Kim Demiş Türkler Amerikayı Sevmiyor Diye? .............Mehmet KARAGüL

IMF ve Dünya Bankası'nın, direktifleriyle bütün Dünyada sermayenin dolaşımının önündeki her türlü engelin kaldırılması, özellikle az gelişmiş ülke ekonomileri açısından yeni bir risk potansiyeli doğurmuştur. Söz konusu liberal politikalar neticesinde, 1994'te Türkiye, 1995'te Meksika, 1997'de Güneydoğu Asya, 1998'de Rusya, 1999'da Brezilya, 2001'de yeniden Türkiye ve son olarak 2002'de Arjantin çok ağır krizlerle karşılaşmışlardır.
Bu krizler için çözüm teklifi yine aynı çevrelerden gelmiş ve ilgili ülkelerin merkez bankalarındaki döviz rezervlerini artırmaları önerilmiştir. Dolayısıyla son yıllarda Türkiye'nin de içinde bulunduğu gelişmekte olan ülkeler, döviz rezervlerini arttırarak GSYİH'larının yüzde 25'ine kadar çıkarmışlardır. Türkiye'de şu an itibariyle yüzde 19 olan bu oran, gelişmiş ülkeler de ise yüzde 5 civarındadır.

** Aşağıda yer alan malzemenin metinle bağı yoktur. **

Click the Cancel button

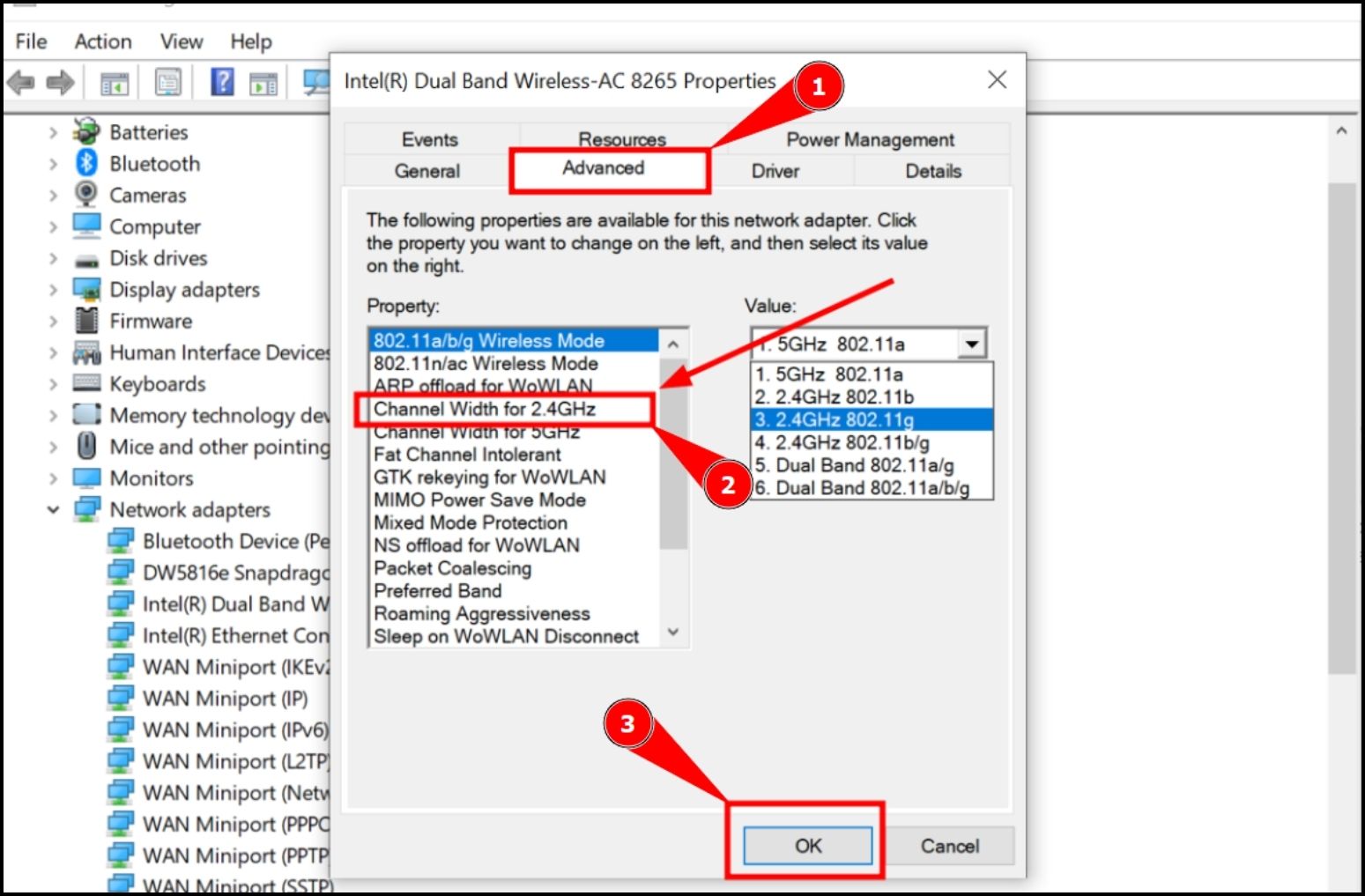tap(950, 846)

Döviz rezervleri ne işe yarayacak? Sermaynin dolaşımının serbestleşmesi ile ortaya çıkabilecek krizleri önlemek için kullanılacakmış! Peki, geçen haftalarda yaşanan krizde Merkez Bankası sahip olduğu 60 milyar dolarlık rezervini kullandı mı? Hayır. Kullanması gerekir miydi? Hayııırrr. üünkü o takdirde, çıkıp gitmek isteyen yabancıya düşük kurdan ucuz döviz satmış olurdu. Görüldüğü üzere, dış bağlantılı mali krizlerde Merkez Bankası rezervlerinin kullanılabilirliği ve etkinliği oldukça düşüktür.
Sermayenin serbest dolaşımıyla, gelişmekte olan ülkelerdedeki yüksek fazilerden nemalanan uluslararsı sermayenin gelmesi kadar, gitmesi de bu ülkerede iktisadi krizlere neden olmaktadır. Türkiye'deki 60 milyar dolarlık sıcak para, kuru baskılamış. Böylece suni değerlanan YTL, son yıllarda ithalatımızın hızla artmasına, ihracatımızın da yavaşlamasına neden olmuş, bu da işsizliği ve cari açığı arttırmıştır. Böylelikle artan dırş borç, dış bağımlığı daha da pekiştirmiştir. Gelirken ki ekonomik dengeleri sarstığı yetmiyor gibi giderken de bıçak sırtı olan piyasaları alt üst etmektedir.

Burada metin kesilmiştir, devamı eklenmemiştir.